Pendant que les autres hésitaient, Oliver leva sa palette.
« Cinq millions de dollars. »
Cette première offre dépassait déjà la valeur réelle du tableau sur le marché.
Il voulait en finir vite, sans laisser trop de marge aux autres enchérisseurs.
La salle resta silencieuse quelques secondes. Alors que le commissaire-priseur s’apprêtait à abattre son marteau, un léger rire retentit à côté de Henry.
« Dix millions de dollars. »
La voix n’était pas forte, mais elle ralluma aussitôt l’agitation dans la salle.
Oliver tourna brusquement la tête et fixa le siège numéro 1.
« Il a perdu la tête ! » s’écria-t-il, le visage qui vira aussitôt au rouge.
Il était à deux doigts d’exploser !
Ce fils à papa le contrariait exprès !
Sur scène, le commissaire-priseur abattit son marteau.
« Dix millions de dollars, félicitations à l’enchérisseur numéro 1 ! »
Le reste des enchères se transforma en débâcle tacite.
Chaque fois qu’Oliver montrait de l’intérêt pour un lot et lançait timidement une offre, le play-boy du siège numéro 1 proposait aussitôt le double.
À la fin, Oliver n’avait même plus la force de lever sa palette.
Il se laissa tomber contre le dossier de sa chaise, le visage fermé, un nœud de frustration lui serrant la poitrine, l’air complètement vaincu.
Les lumières de la salle des ventes se rallumèrent peu à peu, et le dernier lot fut rapidement adjugé.
En se voyant sur le point de repartir les mains vides, Oliver ne parvint plus à cacher son embarras.
Le cadeau, passe encore, mais surtout, il n’avait pas réussi à accomplir la mission que Gavin lui avait confiée.
Ce soir, à cette vente aux enchères, non seulement il n’avait pas avancé d’un pas dans la résolution des problèmes de la famille Windsor, mais il n’avait même pas aperçu l’héritier de cette famille.
On disait l’héritier Windsor terriblement discret. Saisir une nouvelle occasion de retrouver sa trace frôlait l’impossible.
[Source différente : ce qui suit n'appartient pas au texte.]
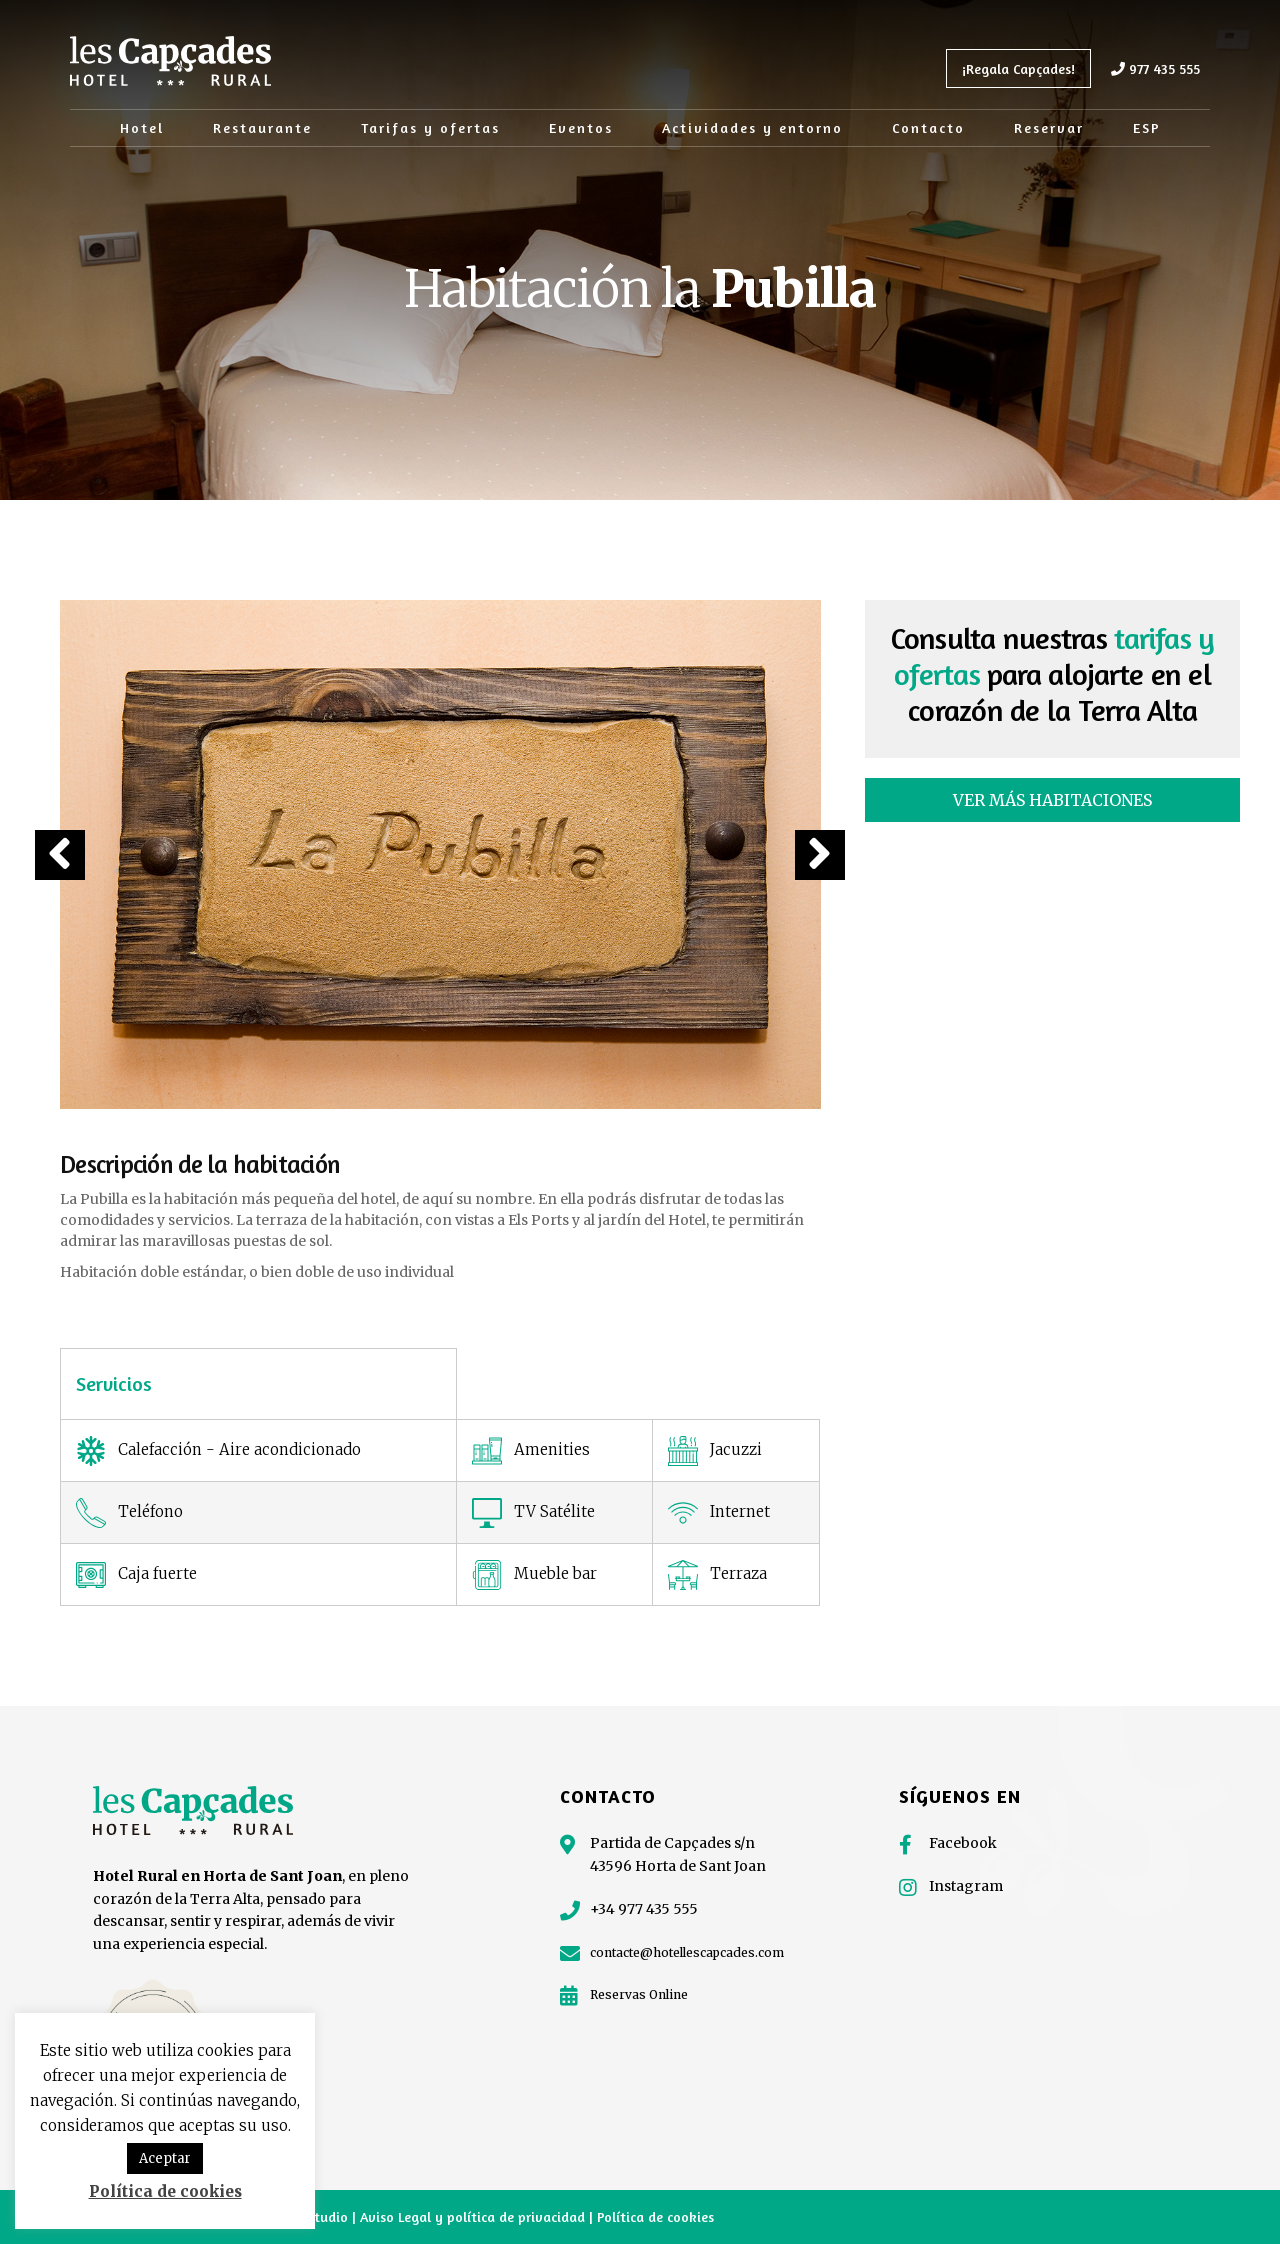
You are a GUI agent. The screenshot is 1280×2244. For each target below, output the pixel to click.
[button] (60, 855)
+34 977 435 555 (644, 1909)
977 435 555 (1155, 68)
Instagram (966, 1886)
Plus Oliver y pensait, plus il se décourageait. Il se releva avec peine et marmonna, la voix étouffée :
« On s’en va. »
Sophia le suivit, mais ne put s’empêcher de lancer un dernier regard en direction de Henry.
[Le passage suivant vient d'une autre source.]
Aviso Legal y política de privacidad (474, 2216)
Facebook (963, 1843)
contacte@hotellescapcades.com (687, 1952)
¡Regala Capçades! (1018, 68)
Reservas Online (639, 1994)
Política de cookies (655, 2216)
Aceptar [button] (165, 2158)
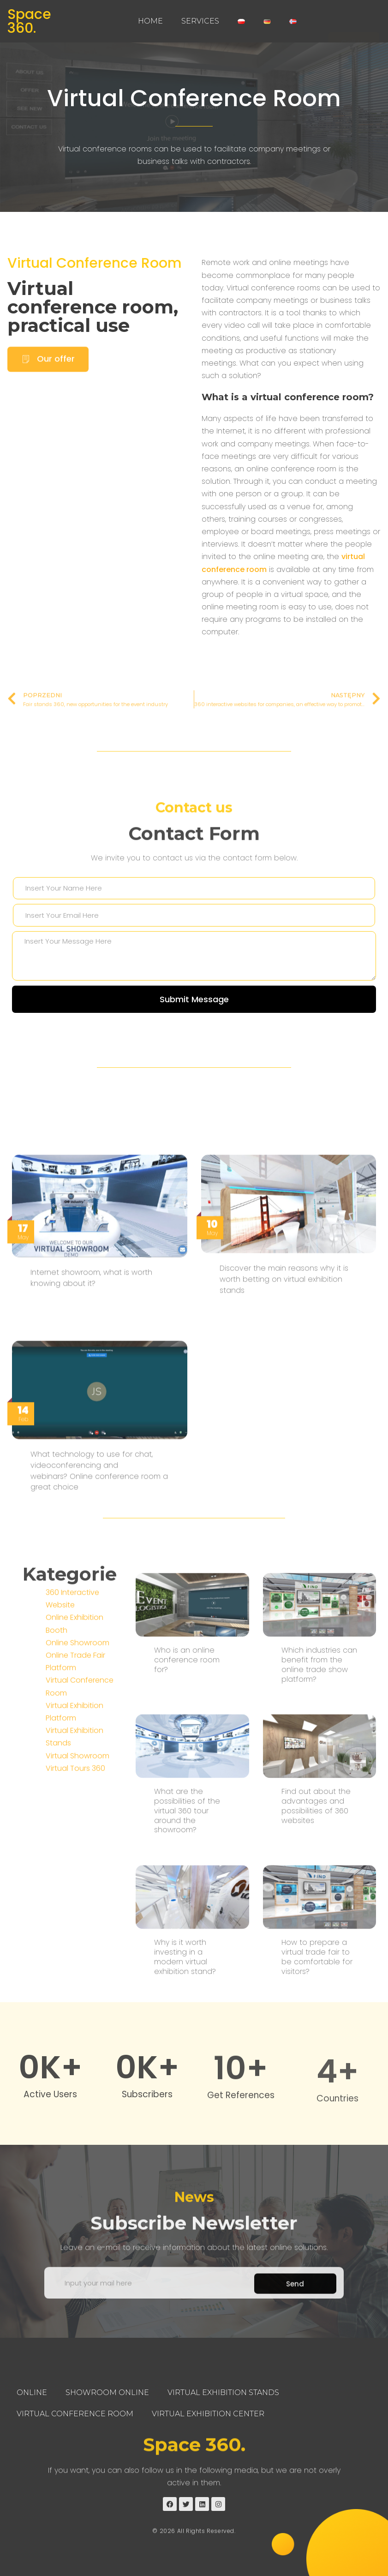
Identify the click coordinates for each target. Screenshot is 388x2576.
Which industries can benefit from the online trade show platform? (319, 1996)
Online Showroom (77, 1823)
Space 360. (29, 21)
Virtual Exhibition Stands (223, 2392)
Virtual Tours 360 (75, 1948)
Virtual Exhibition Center (208, 2413)
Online (32, 2392)
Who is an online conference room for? (187, 1992)
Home (150, 21)
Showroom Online (107, 2392)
Elle le vit en train de discuter avec le play-boy assis à côté de lui ; son profil élégant se détachait nettement sous les projecteurs.
Ce simple coup d’œil fit comme une griffure dans le cœur de Sophia, et une idée jaillit soudain dans son esprit.
Arrivé à l’entrée du hall de réception, Oliver composait son numéro d’un geste agacé.
Le voyant sur le point de se plaindre à Clara, Sophia tira sur sa manche.
« Je vais aux toilettes. Attends-moi là. »
Oliver lui fit un vague signe sans se retourner :
« Ne traîne pas. »
Sophia se détourna aussitôt et partit dans la direction opposée, se rapprochant de Henry pas à pas.
Au moment où elle contournait un pilier du hall, ses pas se figèrent. La seconde suivante, une grande main attrapa brusquement son poignet.
Avant qu’elle n’ait le temps de pousser un cri, Sophia fut tirée vers un bosquet tout proche.